Mai però ho visto un libro congegnare un piano così accurato da farmi giungere alla conclusione che sì, alcuni libri hanno un’anima ed essa risponde a una sicura e quasi istintiva vocazione. Non so se questa sorta di spirito sia esattamente il loro o piuttosto quello dei loro autori, seminato sulla carta e pronto a germogliare quando il terreno è più fertile e le condizioni propizie, ma ne conosco gli effetti e quelli mi bastano.

Per accompagnarmi nell’attraversare da est a ovest la Tanzania, anni fa scelsi la lettura di un libro a tema: Come ho trovato Livingstone, dell’avventuriero e scrittore americano Henry Morton Stanley. In poco più di duecento pagine questo pioniere del giornalismo di viaggio racconta di come nel 1869 il direttore del New York Herald gli avesse dato l’incarico di trovare e intervistare il celebre esploratore scozzese David Livingstone, disperso nell’Africa equatoriale senza dare più notizie di sé da mesi. Mentre ripercorrevo il suo stesso itinerario (dalle coste dell’Oceano Indiano fino al lago Tanganica, al confine con il Congo), sdraiato sui sedili di un nuovo ma lentissimo treno di fabbricazione coreana, mi sono affezionato alla ferma determinazione di un ragazzo della mia età che sfidava febbri malariche e tribù inferocite per portare a termine la sua missione. Sono pagine scarne, lontane dal romanzo e assai più vicine al diario di bordo, di cui ho sottolineato pochissimo se non i nomi di villaggi, fiumi e monti che di volta in volta scorgevo fuori dal finestrino.

Ricordo di aver finito il libro proprio giunto al termine del lungo tragitto, nell’esatto punto (sotto un albero di mango) in cui un secolo e mezzo prima Stanley aveva ritrovato Livingstone, vincendo una scommessa per la quale era stato lontano da casa più di due anni e aveva rischiato la vita almeno un paio di volte. Il racconto di quell’incontro è storia nota.

Negli ultimi tre anni ho cercato quel volume dappertutto. Niente: sparito. Alla fine ho dovuto arrendermi a considerare più che legittima l’ipotesi che il libro avesse fatto in modo che io lo smarrissi proprio laggiù, a Ujiji, il minuscolo villaggio di pescatori dove sono ambientate le sue ultime pagine. È un segno – mi consolavo, un’emblematica coincidenza.

Ma il libro ha fatto di più. S’è fatto trovare solo poche settimane fa dentro un albergo di Bahir Dar, nel nord dell’Etiopia. Stavo per caricare la mia valigia nel bagagliaio della macchina quando ho notato una lieve sporgenza della sacca, lì dove una cerniera chiudeva una tasca mezza nascosta.
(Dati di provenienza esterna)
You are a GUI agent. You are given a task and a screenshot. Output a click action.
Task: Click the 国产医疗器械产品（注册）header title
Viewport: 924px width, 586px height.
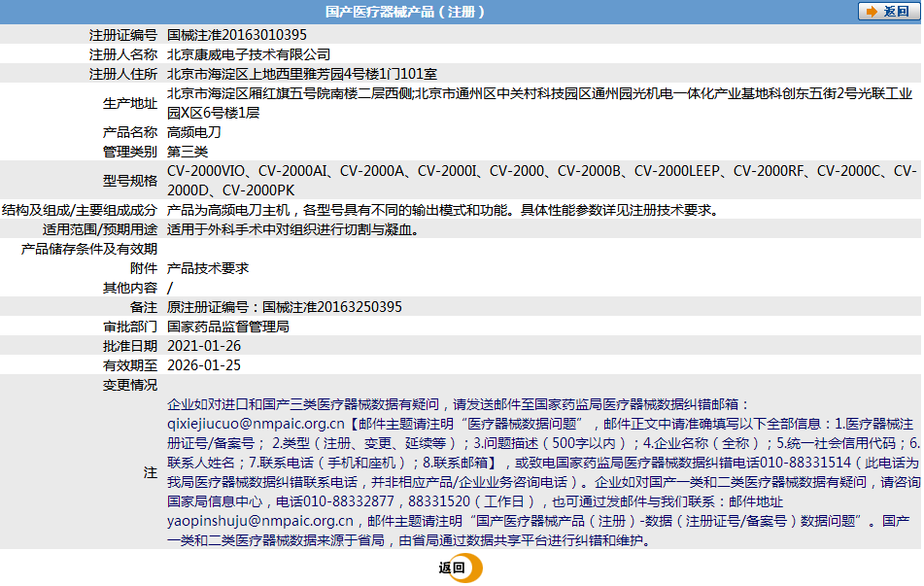[405, 12]
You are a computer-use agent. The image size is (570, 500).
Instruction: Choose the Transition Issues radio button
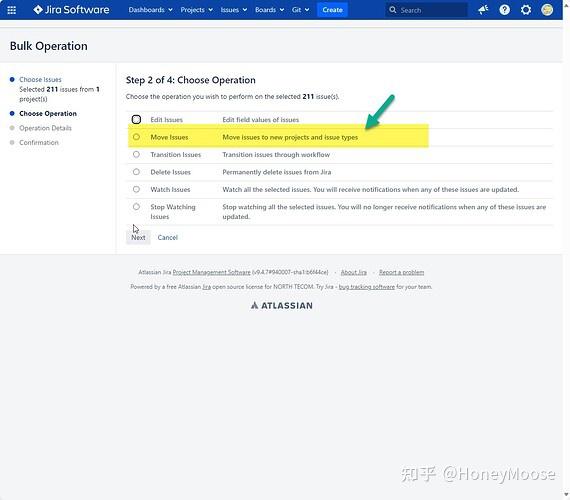coord(136,154)
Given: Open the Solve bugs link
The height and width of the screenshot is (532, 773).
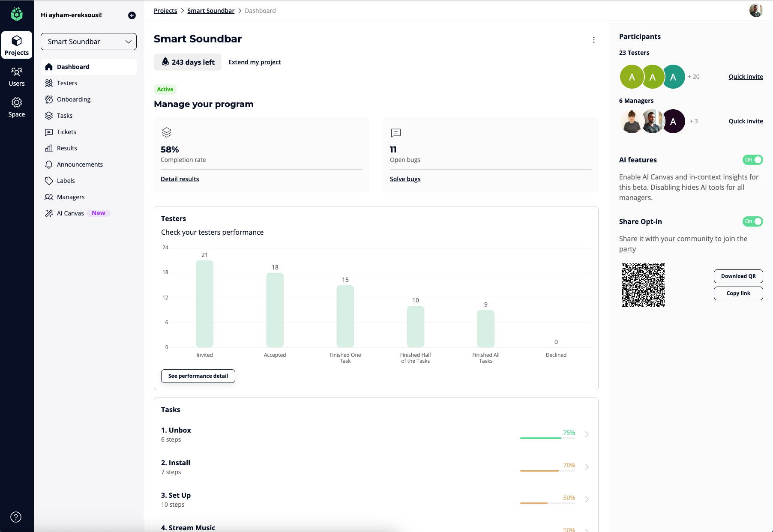Looking at the screenshot, I should coord(404,179).
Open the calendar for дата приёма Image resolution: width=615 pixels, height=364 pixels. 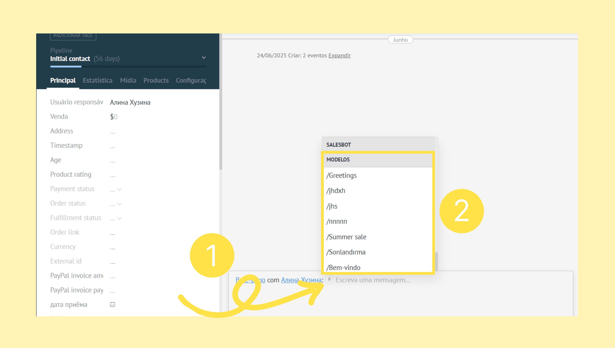point(112,304)
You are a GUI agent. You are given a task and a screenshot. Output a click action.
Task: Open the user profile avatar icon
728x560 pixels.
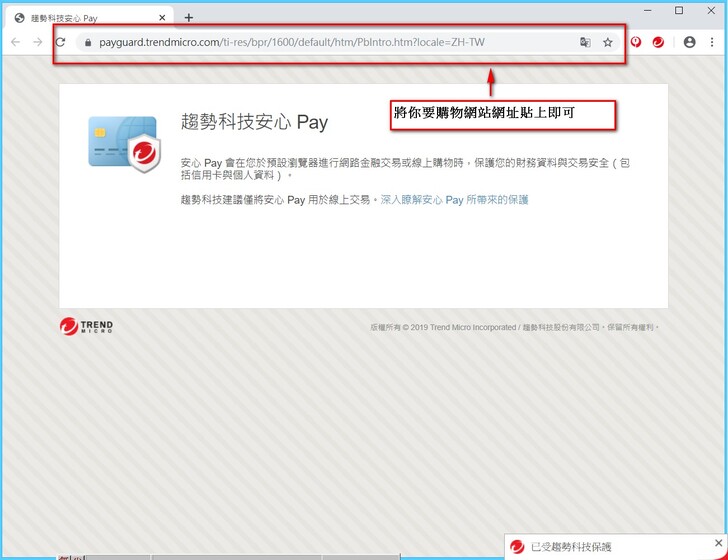[x=689, y=42]
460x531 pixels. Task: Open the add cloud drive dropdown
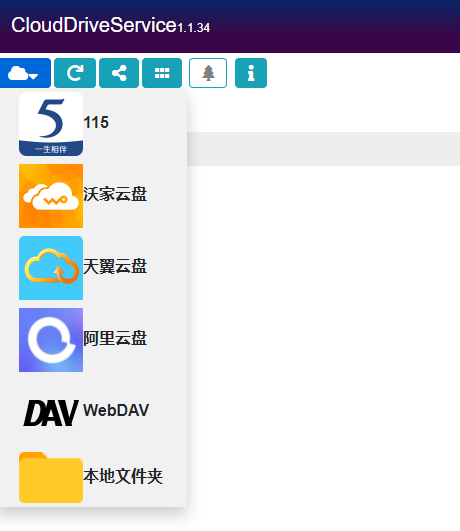click(25, 73)
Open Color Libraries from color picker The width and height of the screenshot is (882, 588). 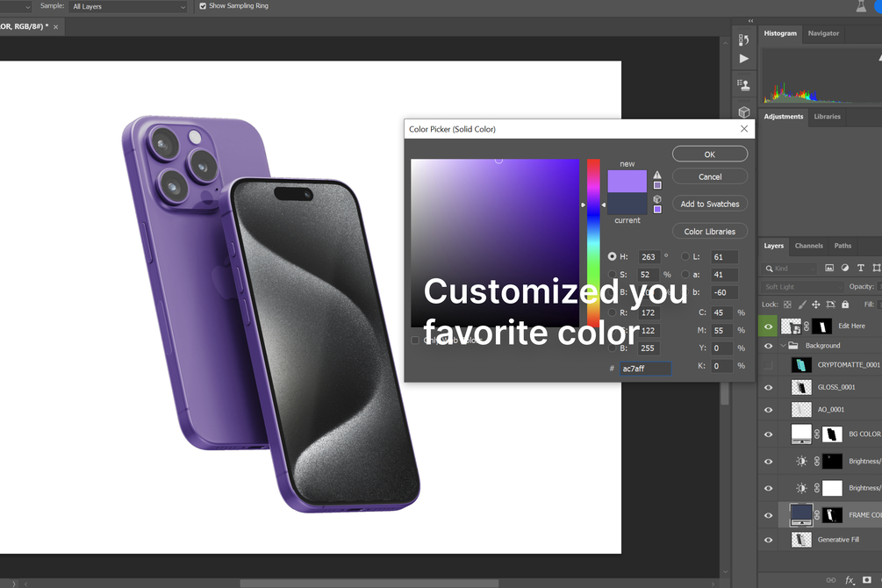710,232
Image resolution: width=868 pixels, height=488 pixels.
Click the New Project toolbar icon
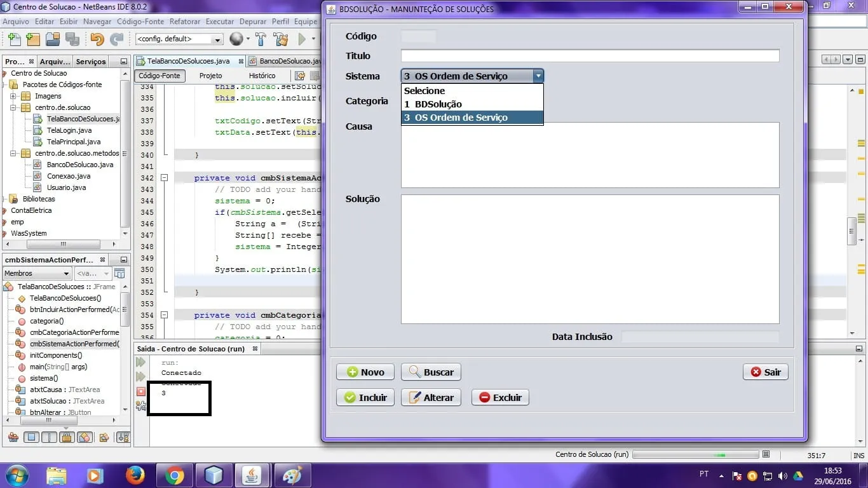(x=32, y=39)

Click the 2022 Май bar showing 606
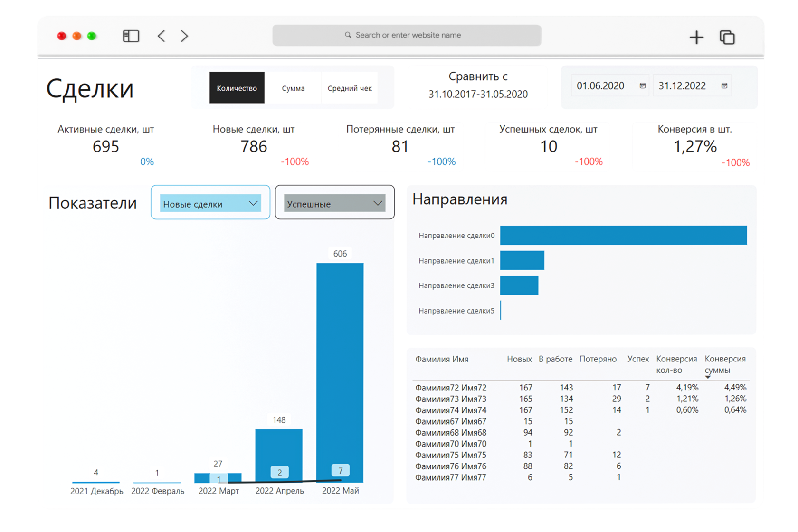click(340, 361)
Ne è uscito Stanley in tutte le sue, leggermente ingiallite, duecento pagine: un po’ ammaccato, gli angoli della copertina piegati, sembrava stare comunque bene. Incredulo, ho esultato come un bambino: senza che me ne fossi accorto quel libro mi aveva accompagnato in Iran, Ucraina, Sud Africa, Uzbekistan, Polonia, Togo, Croazia, viaggiando a bordo di navi, aerei, treni, autobus e tuk-tuk. Come un clandestino nascosto dentro il rimorchio di un tir, Stanley aveva sfruttato la mia valigia per dare sfogo al suo istinto di esploratore, aveva attraversato frontiere ed eluso controlli, osservato Paesi, deserti e oceani da una nuova prospettiva, finché il destino – o un calcolo scientifico – non lo aveva portato fin lì. Un puro caso? Nel 1866 Livingstone era partito per l’Africa alla ricerca delle sorgenti del fiume più lungo del mondo, trovando nel lago Vittoria quelle del Nilo Bianco; ora il suo compagno di avventure ricompariva sulle sponde del lago Tana, dalle cui acque nasce invece l’altra metà del fiume, il Nilo Azzurro. Una convergenza simmetrica e in qualche modo perfetta, mi sono detto mentre stringevo di nuovo fra le mani la pecorella smarrita della mia biblioteca.
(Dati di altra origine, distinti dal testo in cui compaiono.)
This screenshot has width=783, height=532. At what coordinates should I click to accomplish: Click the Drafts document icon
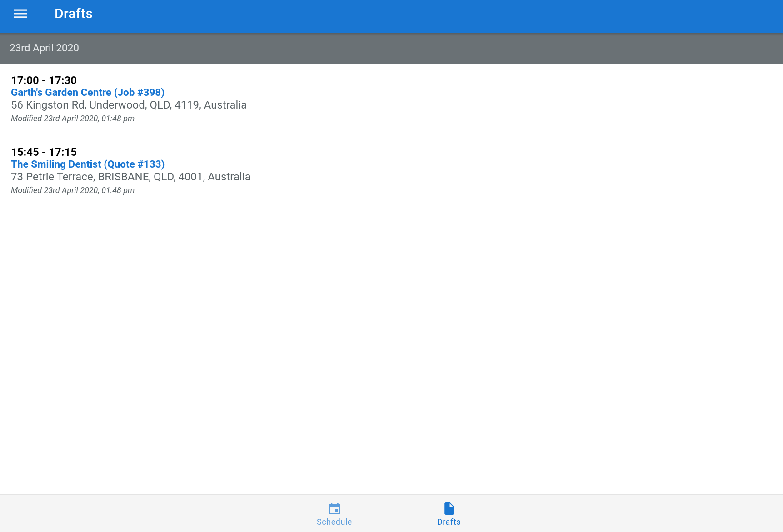[x=449, y=508]
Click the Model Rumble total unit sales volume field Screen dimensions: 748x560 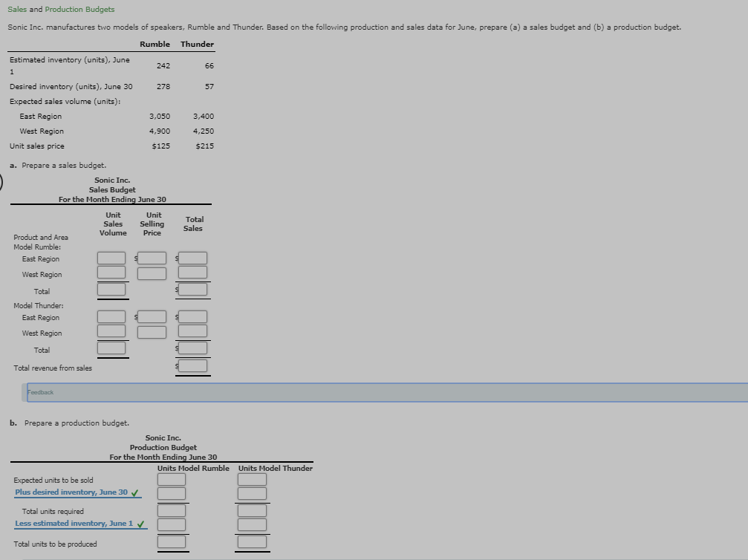[x=111, y=290]
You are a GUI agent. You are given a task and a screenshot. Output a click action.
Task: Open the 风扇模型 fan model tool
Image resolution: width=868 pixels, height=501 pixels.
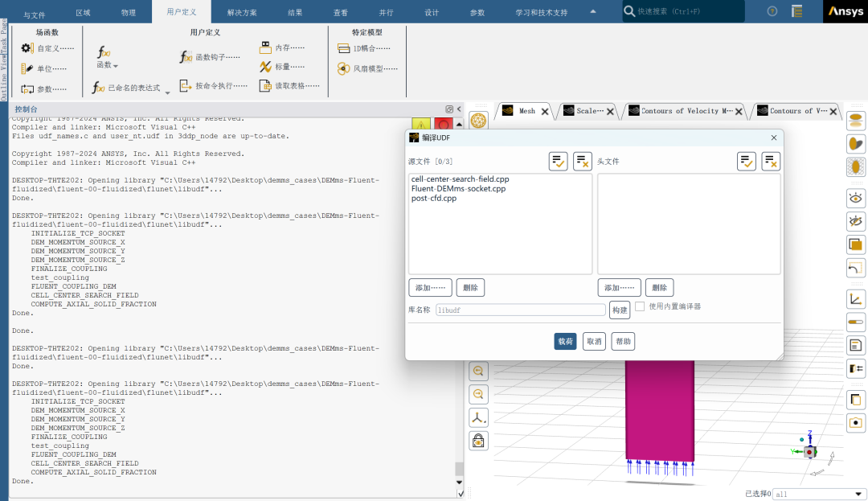367,69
Ora: questa storia si concluderebbe assai più poeticamente se io avessi abbandonato il libro sulle sponde del lago, tra ippopotami e pellicani, in quella terra africana da cui tutto era iniziato e in cui tutto sarebbe potuto circolarmente finire. Invece ha prevalso la mia mania di possesso e ora Stanley sconta una prigionia forzata sul penultimo ripiano della mia libreria. È possibile che alla prossima partenza si faccia trovare steso sul pavimento supplicandomi di portarlo con me, ma non ho intenzione di rischiare. Il massimo che potrò fare sarà spedirgli cartoline dal mondo: le usi come segnalibri e si metta il cuore in pace.